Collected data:
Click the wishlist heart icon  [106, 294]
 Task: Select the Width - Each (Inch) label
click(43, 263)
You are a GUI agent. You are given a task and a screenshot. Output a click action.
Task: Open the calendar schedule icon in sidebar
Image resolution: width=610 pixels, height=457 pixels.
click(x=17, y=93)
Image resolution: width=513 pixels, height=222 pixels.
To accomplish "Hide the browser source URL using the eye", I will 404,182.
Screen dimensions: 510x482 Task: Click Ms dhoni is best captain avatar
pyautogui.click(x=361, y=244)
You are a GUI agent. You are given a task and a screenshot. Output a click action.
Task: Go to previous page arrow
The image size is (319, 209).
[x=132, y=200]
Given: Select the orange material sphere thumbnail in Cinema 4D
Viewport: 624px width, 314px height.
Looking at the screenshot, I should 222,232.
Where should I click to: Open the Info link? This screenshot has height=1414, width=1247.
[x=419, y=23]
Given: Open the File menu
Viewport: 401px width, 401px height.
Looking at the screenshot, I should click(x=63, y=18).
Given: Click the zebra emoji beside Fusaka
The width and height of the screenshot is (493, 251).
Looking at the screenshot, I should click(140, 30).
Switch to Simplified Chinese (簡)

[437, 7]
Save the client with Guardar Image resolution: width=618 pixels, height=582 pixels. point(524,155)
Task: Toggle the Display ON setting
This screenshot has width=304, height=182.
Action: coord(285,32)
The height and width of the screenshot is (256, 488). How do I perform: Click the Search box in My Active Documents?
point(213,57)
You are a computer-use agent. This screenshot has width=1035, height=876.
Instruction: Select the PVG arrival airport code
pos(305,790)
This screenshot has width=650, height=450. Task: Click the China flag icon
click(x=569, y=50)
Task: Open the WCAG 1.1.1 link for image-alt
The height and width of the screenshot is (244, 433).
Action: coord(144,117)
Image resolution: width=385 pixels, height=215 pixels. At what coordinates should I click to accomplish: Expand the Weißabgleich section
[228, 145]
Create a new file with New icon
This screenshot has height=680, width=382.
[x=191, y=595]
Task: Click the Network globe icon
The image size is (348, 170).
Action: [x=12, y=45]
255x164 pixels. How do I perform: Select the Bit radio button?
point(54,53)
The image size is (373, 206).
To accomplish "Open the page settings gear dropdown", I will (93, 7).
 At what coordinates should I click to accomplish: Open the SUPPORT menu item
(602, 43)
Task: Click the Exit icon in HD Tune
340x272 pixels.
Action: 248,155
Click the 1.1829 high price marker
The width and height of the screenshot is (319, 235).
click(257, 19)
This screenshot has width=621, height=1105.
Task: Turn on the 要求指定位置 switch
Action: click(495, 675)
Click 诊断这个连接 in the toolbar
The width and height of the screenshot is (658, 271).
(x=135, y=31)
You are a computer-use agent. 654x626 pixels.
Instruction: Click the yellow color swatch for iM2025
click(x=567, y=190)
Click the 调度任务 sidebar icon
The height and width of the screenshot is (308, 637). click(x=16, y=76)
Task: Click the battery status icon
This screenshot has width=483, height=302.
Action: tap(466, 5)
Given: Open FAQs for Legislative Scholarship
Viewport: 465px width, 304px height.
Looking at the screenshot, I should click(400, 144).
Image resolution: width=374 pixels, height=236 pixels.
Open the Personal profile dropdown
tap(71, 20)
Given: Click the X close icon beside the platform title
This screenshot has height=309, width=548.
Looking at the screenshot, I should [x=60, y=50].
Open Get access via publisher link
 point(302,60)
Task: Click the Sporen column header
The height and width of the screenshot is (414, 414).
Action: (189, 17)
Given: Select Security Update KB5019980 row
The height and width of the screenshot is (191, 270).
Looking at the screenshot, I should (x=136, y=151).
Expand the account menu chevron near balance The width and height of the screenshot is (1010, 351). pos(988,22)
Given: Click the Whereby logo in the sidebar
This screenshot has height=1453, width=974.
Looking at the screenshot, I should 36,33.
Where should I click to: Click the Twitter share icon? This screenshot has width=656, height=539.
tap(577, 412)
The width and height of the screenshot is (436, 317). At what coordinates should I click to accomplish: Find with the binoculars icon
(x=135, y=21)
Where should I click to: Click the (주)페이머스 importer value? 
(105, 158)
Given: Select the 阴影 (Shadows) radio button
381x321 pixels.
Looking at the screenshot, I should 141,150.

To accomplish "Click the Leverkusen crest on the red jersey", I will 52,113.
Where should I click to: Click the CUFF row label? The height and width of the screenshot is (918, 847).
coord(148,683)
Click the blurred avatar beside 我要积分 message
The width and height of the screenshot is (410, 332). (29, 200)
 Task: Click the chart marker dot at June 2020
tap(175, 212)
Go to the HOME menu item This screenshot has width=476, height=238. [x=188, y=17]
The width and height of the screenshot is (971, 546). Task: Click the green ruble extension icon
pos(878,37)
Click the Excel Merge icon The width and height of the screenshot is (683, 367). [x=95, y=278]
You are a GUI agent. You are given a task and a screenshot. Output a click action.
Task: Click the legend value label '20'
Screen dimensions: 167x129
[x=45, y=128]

_ACTIVITY_
Extract the data in full. Keep it word for word.

_EXPECTED ANSWER_
Click the wishlist heart icon  [106, 294]
 Task: Select the Width - Each (Inch) label
click(43, 263)
You are a GUI agent. You are given a task and a screenshot. Output a click action.
Task: Open the calendar schedule icon in sidebar
Image resolution: width=610 pixels, height=457 pixels.
click(x=17, y=93)
Image resolution: width=513 pixels, height=222 pixels.
To accomplish "Hide the browser source URL using the eye", I will 404,182.
Screen dimensions: 510x482 Task: Click Ms dhoni is best captain avatar
pyautogui.click(x=361, y=244)
You are a GUI agent. You are given a task and a screenshot. Output a click action.
Task: Go to previous page arrow
The image size is (319, 209).
[x=132, y=200]
Given: Select the orange material sphere thumbnail in Cinema 4D
Viewport: 624px width, 314px height.
Looking at the screenshot, I should 222,232.
Where should I click to: Open the Info link? This screenshot has height=1414, width=1247.
[x=419, y=23]
Given: Open the File menu
Viewport: 401px width, 401px height.
Looking at the screenshot, I should click(x=63, y=18).
Given: Click the zebra emoji beside Fusaka
The width and height of the screenshot is (493, 251).
Looking at the screenshot, I should click(140, 30).
Switch to Simplified Chinese (簡)

[437, 7]
Save the client with Guardar Image resolution: width=618 pixels, height=582 pixels. point(524,155)
Task: Toggle the Display ON setting
This screenshot has width=304, height=182.
Action: coord(285,32)
The height and width of the screenshot is (256, 488). How do I perform: Click the Search box in My Active Documents?
point(213,57)
You are a computer-use agent. This screenshot has width=1035, height=876.
Instruction: Select the PVG arrival airport code
pos(305,790)
This screenshot has width=650, height=450. Task: Click the China flag icon
click(x=569, y=50)
Task: Open the WCAG 1.1.1 link for image-alt
The height and width of the screenshot is (244, 433).
Action: coord(144,117)
Image resolution: width=385 pixels, height=215 pixels. At what coordinates should I click to accomplish: Expand the Weißabgleich section
[228, 145]
Create a new file with New icon
This screenshot has height=680, width=382.
[x=191, y=595]
Task: Click the Network globe icon
The image size is (348, 170).
Action: [x=12, y=45]
255x164 pixels. How do I perform: Select the Bit radio button?
point(54,53)
The image size is (373, 206).
To accomplish "Open the page settings gear dropdown", I will (93, 7).
 At what coordinates should I click to accomplish: Open the SUPPORT menu item
(602, 43)
Task: Click the Exit icon in HD Tune
340x272 pixels.
Action: 248,155
Click the 1.1829 high price marker
The width and height of the screenshot is (319, 235).
click(257, 19)
This screenshot has width=621, height=1105.
Task: Turn on the 要求指定位置 switch
Action: click(495, 675)
Click 诊断这个连接 in the toolbar
The width and height of the screenshot is (658, 271).
(x=135, y=31)
You are a computer-use agent. 654x626 pixels.
Instruction: Click the yellow color swatch for iM2025
click(x=567, y=190)
Click the 调度任务 sidebar icon
The height and width of the screenshot is (308, 637). click(x=16, y=76)
Task: Click the battery status icon
This screenshot has width=483, height=302.
Action: tap(466, 5)
Given: Open FAQs for Legislative Scholarship
Viewport: 465px width, 304px height.
Looking at the screenshot, I should click(400, 144).
Image resolution: width=374 pixels, height=236 pixels.
Open the Personal profile dropdown
tap(71, 20)
Given: Click the X close icon beside the platform title
This screenshot has height=309, width=548.
Looking at the screenshot, I should [x=60, y=50].
Open Get access via publisher link
 point(302,60)
Task: Click the Sporen column header
The height and width of the screenshot is (414, 414).
Action: (189, 17)
Given: Select Security Update KB5019980 row
The height and width of the screenshot is (191, 270).
Looking at the screenshot, I should (x=136, y=151).
Expand the account menu chevron near balance The width and height of the screenshot is (1010, 351). pos(988,22)
Given: Click the Whereby logo in the sidebar
This screenshot has height=1453, width=974.
Looking at the screenshot, I should 36,33.
Where should I click to: Click the Twitter share icon? This screenshot has width=656, height=539.
tap(577, 412)
The width and height of the screenshot is (436, 317). At what coordinates should I click to accomplish: Find with the binoculars icon
(x=135, y=21)
Where should I click to: Click the (주)페이머스 importer value? 
(105, 158)
Given: Select the 阴影 (Shadows) radio button
381x321 pixels.
Looking at the screenshot, I should 141,150.

To accomplish "Click the Leverkusen crest on the red jersey", I will 52,113.
Where should I click to: Click the CUFF row label? The height and width of the screenshot is (918, 847).
coord(148,683)
Click the blurred avatar beside 我要积分 message
The width and height of the screenshot is (410, 332). (29, 200)
 Task: Click the chart marker dot at June 2020
tap(175, 212)
Go to the HOME menu item This screenshot has width=476, height=238. [x=188, y=17]
The width and height of the screenshot is (971, 546). Task: Click the green ruble extension icon
pos(878,37)
Click the Excel Merge icon The width and height of the screenshot is (683, 367). [x=95, y=278]
You are a GUI agent. You are given a task and a screenshot. Output a click action.
Task: Click the legend value label '20'
Screen dimensions: 167x129
[x=45, y=128]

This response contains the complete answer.